One of my sons was in DC a few years ago and, after repeated visits to the White House Visitor Centre to buy gifts, he got speaking to the staff in the shop all of whom were black. To a woman, and they were all women, they were for Trump on the grounds that he had done more to help black people than their first black president.

But try explaining this, as I often do, to left-wing wokesters back home, and all you get are scornful blank looks. A UK colleague of a left-wing persuasion in China last week told me he was worried about the USA descending into a fascist state. Another UK colleague here in DC told me that the taxi drivers only said they supported Trump because they feared being beaten up if they did not. Beaten up by whom I wondered?

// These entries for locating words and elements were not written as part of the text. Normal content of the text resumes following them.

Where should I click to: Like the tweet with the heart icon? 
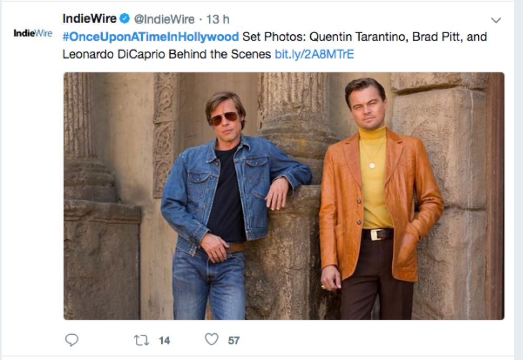pos(212,340)
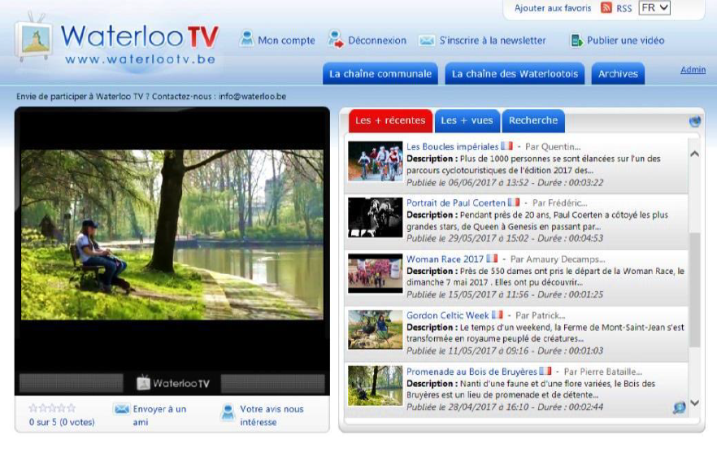
Task: Click the Waterloo TV logo in the header
Action: pos(118,41)
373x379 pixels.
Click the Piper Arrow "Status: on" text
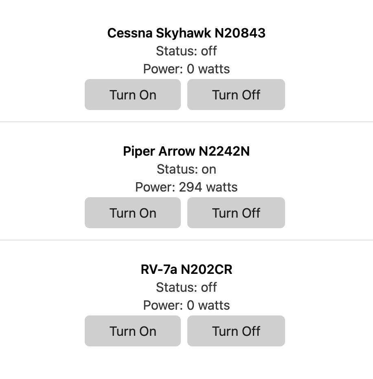tap(186, 169)
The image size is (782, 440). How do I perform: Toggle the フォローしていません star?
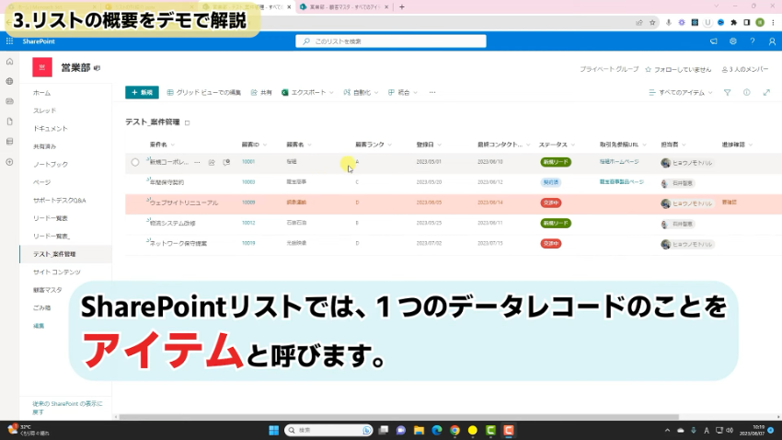[x=649, y=69]
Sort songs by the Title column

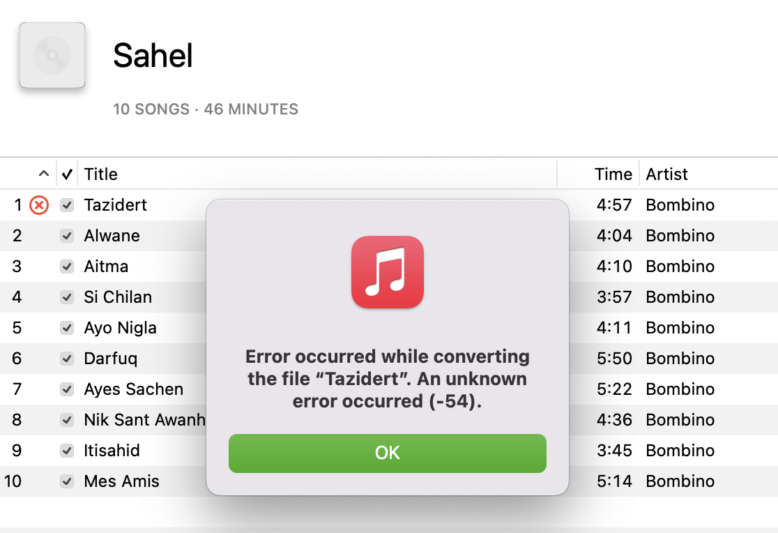pos(101,174)
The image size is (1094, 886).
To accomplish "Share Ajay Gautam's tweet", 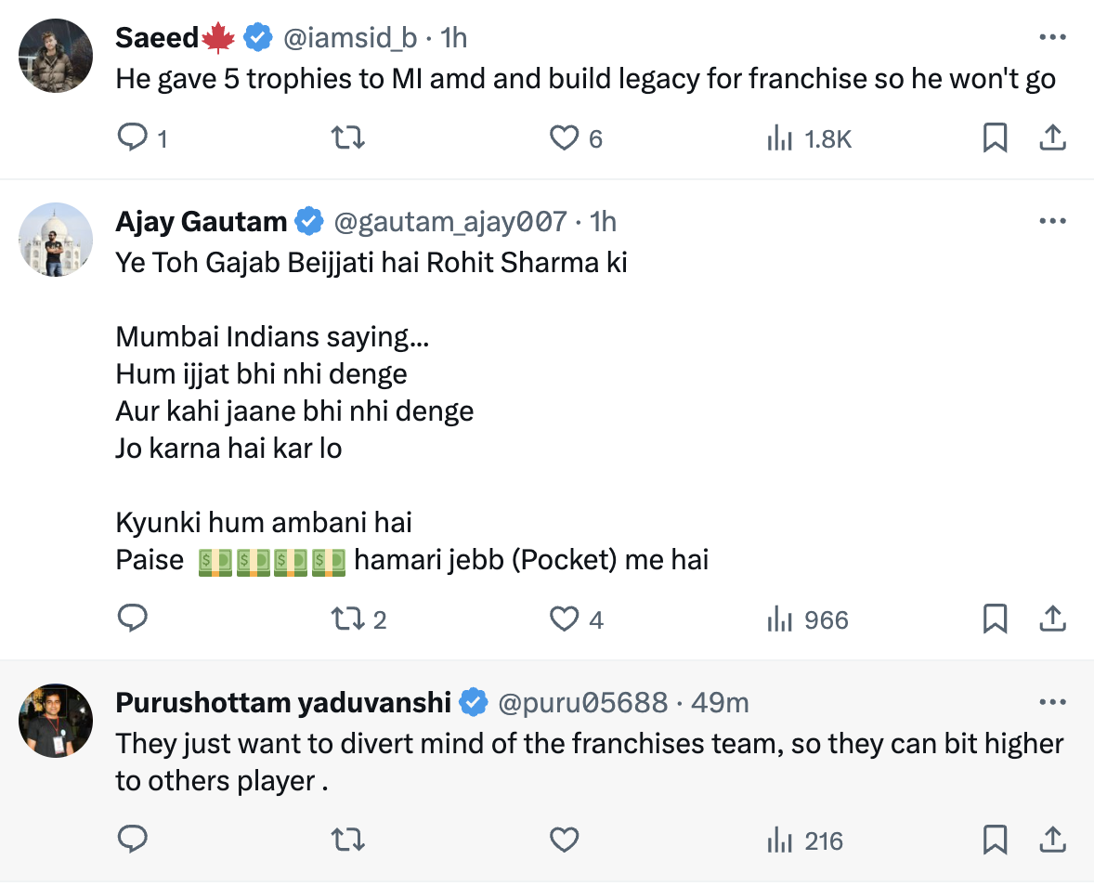I will [x=1051, y=619].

Trump derangement syndrome is as infectious as measles, and it leads people to utter the complete nonsense exemplified above.

That said, Washington DC is in the grip of Harris-mania. While there are no political posters or billboards in the capital, political memorabilia and souvenir stands are everywhere. And they are all for the Harris-Walz, President-Vice-President duo who threaten to inflict further mediocrity and misery on the USA if elected. Trump supporters and souvenirs were nowhere to be found as I walked the length of Pennsylvania Avenue.

People, mainly women, were thronging the pavement as I got towards the White House. Their t-shirts and placards proclaimed the ‘wise words’ of Kamala Harris, nearly all extolling the virtues of womanhood and how women can change the world. The women themselves were ‘of a type’: generally, not too young, none too slim, and with pink dyed hair.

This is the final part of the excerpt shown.